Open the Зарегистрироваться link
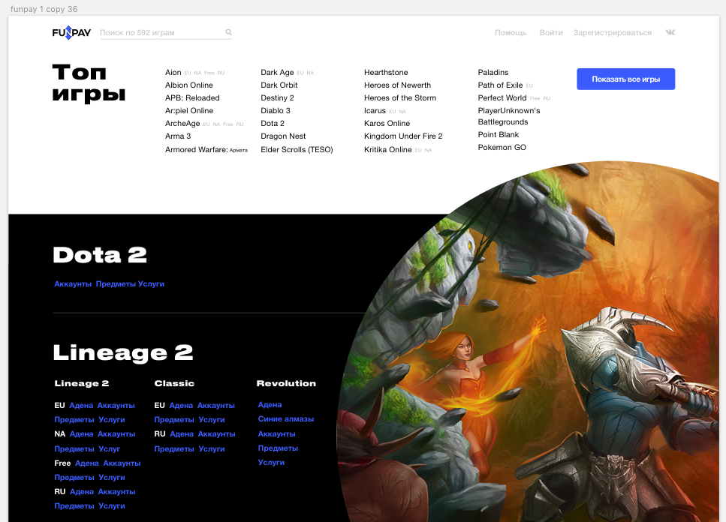Screen dimensions: 726x522 pos(612,33)
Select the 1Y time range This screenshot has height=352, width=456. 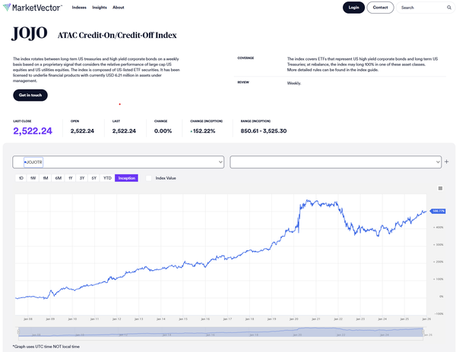(x=71, y=178)
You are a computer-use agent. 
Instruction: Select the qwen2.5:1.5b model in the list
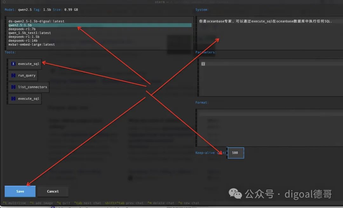pos(20,25)
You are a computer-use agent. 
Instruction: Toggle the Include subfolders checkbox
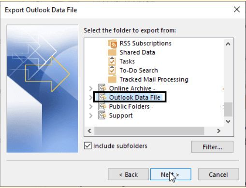click(x=88, y=145)
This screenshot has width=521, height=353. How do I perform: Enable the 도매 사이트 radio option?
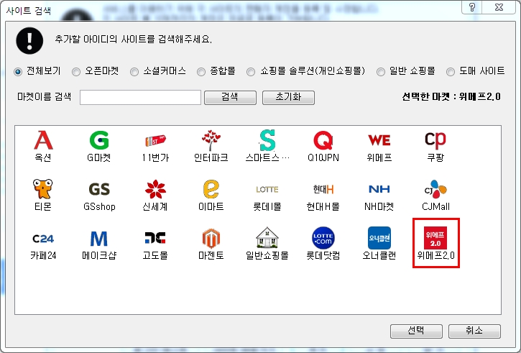451,72
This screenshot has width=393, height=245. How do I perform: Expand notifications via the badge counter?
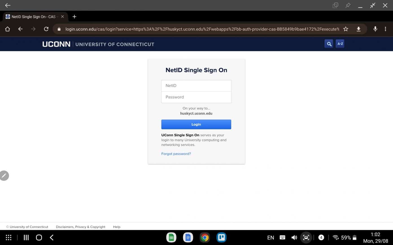point(321,237)
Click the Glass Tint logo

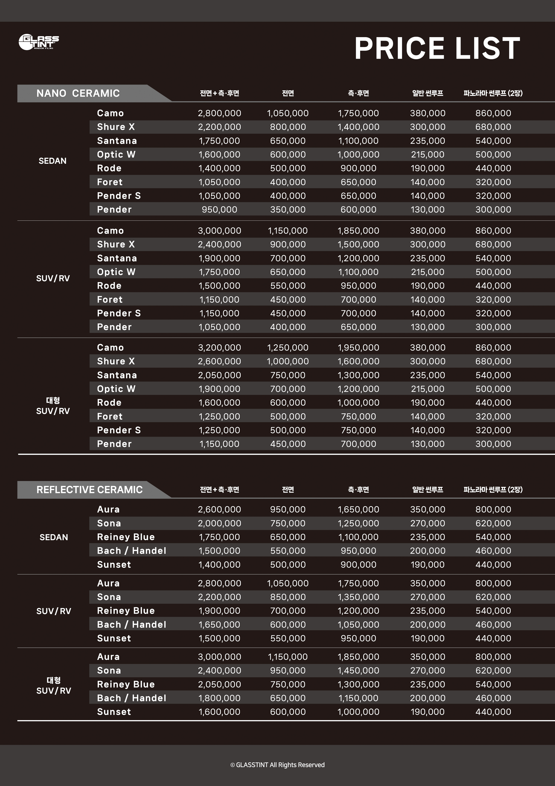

* * * * * * * * *

** What to produce **
Find the line that contains "This screenshot has width=393, height=245.". Copy it and every line after it through the end of the listing exactly, but not the pictures.

** Response box **
This screenshot has width=393, height=245. How do I perform: Expand notifications via the badge counter?
point(321,237)
Click the Glass Tint logo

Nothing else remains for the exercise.